» **TASK**
Look through the lines below and extract any with the word "computer".

———

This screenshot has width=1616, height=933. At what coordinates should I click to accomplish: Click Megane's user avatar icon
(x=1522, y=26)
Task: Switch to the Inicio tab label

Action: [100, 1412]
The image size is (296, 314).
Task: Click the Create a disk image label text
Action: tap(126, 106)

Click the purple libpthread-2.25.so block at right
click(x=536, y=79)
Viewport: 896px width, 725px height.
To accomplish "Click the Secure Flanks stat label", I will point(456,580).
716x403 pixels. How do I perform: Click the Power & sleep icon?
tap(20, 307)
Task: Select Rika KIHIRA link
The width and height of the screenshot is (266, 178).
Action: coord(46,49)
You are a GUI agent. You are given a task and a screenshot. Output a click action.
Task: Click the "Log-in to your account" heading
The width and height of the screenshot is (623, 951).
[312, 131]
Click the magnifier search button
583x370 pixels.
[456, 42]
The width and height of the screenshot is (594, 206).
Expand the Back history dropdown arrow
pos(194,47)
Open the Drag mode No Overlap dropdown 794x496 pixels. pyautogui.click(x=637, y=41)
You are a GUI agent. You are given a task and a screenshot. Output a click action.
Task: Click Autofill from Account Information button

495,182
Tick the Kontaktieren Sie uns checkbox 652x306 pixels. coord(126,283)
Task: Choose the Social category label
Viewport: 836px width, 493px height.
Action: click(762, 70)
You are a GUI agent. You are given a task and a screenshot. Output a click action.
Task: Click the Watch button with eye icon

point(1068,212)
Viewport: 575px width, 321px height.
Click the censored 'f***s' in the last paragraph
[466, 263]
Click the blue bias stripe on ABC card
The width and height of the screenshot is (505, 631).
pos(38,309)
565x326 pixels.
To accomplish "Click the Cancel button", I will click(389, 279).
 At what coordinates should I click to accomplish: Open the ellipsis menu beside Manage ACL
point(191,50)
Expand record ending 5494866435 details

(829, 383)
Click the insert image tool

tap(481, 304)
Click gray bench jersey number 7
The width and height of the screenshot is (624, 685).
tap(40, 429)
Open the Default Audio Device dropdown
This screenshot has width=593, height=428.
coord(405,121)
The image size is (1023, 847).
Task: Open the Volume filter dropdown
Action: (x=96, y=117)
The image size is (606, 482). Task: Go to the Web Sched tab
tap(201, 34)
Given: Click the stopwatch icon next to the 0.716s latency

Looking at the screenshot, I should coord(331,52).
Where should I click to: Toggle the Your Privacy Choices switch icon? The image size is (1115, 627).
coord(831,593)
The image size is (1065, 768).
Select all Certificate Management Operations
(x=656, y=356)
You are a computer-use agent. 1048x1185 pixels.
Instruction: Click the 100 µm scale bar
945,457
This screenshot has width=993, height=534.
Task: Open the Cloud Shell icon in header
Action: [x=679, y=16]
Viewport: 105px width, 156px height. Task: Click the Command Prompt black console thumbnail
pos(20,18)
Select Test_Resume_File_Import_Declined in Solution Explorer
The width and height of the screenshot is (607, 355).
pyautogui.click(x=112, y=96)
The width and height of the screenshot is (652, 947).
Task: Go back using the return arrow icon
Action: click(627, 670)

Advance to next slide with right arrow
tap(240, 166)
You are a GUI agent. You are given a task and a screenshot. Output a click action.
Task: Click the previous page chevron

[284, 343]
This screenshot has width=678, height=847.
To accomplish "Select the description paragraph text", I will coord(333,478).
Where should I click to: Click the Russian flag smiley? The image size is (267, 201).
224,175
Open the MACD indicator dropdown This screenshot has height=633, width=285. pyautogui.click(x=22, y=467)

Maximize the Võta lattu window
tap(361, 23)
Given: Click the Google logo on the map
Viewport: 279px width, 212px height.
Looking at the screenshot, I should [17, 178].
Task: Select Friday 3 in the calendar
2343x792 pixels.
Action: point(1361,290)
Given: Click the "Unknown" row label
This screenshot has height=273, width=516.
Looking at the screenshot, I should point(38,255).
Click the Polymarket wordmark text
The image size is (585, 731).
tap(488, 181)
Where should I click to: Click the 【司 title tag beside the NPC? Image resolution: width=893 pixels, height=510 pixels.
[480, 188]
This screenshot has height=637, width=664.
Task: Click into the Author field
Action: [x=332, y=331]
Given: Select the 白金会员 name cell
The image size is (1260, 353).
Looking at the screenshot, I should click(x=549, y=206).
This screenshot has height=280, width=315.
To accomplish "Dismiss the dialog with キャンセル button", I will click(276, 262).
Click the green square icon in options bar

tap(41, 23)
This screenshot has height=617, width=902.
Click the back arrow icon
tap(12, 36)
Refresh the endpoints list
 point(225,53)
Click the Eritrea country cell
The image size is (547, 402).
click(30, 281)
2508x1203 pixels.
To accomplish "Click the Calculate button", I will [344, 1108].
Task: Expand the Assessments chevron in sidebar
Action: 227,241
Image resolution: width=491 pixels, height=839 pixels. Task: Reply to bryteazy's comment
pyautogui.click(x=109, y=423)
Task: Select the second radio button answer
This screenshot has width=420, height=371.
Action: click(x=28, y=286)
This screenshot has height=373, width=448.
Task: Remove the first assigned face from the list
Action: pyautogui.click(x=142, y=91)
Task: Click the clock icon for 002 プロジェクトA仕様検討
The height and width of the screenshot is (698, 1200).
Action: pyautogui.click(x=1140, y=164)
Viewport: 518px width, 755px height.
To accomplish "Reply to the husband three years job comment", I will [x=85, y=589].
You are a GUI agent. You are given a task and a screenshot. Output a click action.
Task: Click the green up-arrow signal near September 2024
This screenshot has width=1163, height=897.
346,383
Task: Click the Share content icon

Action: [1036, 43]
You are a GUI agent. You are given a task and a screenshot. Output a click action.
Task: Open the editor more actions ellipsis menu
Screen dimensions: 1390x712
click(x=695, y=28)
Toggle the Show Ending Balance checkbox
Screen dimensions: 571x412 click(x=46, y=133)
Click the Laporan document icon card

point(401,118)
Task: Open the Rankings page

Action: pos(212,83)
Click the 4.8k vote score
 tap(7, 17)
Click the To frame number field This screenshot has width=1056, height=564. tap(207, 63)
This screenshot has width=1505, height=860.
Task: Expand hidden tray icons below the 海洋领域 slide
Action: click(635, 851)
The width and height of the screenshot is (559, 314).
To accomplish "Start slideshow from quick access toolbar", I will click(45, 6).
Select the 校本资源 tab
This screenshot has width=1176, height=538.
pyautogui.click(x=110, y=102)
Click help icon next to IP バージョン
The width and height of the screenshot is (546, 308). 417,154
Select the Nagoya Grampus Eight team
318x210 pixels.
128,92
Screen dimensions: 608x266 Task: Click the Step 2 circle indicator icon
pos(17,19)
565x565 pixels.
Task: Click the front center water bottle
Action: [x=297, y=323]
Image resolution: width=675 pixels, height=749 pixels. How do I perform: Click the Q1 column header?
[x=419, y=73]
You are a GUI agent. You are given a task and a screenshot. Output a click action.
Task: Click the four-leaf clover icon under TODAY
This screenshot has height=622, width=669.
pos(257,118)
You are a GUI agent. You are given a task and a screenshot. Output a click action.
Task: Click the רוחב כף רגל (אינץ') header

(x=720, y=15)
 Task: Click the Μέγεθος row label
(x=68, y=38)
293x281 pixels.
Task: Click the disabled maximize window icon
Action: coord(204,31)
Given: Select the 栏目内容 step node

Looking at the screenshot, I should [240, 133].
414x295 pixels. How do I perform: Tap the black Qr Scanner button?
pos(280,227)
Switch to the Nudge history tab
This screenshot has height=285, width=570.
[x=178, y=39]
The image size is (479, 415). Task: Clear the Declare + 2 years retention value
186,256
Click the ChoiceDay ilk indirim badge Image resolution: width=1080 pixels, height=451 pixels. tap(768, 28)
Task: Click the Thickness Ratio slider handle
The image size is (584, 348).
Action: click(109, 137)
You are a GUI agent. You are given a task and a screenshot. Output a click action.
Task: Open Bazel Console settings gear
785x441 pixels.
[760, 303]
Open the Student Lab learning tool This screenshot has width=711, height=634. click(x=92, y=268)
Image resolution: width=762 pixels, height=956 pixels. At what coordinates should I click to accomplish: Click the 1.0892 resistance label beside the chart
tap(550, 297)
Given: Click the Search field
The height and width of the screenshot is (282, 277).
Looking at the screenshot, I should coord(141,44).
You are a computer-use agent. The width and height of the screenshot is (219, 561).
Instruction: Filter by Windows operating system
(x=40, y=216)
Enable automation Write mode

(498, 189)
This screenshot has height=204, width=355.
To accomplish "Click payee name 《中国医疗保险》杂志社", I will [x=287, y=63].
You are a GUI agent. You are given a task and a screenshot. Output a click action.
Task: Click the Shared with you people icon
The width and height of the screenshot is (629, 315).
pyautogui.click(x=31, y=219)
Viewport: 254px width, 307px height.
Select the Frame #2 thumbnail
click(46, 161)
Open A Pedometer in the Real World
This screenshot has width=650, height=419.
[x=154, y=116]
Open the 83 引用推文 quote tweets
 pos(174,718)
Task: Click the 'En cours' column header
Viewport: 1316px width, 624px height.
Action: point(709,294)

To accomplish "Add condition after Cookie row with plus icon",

———

» **EXERCISE ANSWER**
You are a computer-use agent. 1048x1185 pixels.
You are a computer-use agent. The width and height of the screenshot is (219, 561).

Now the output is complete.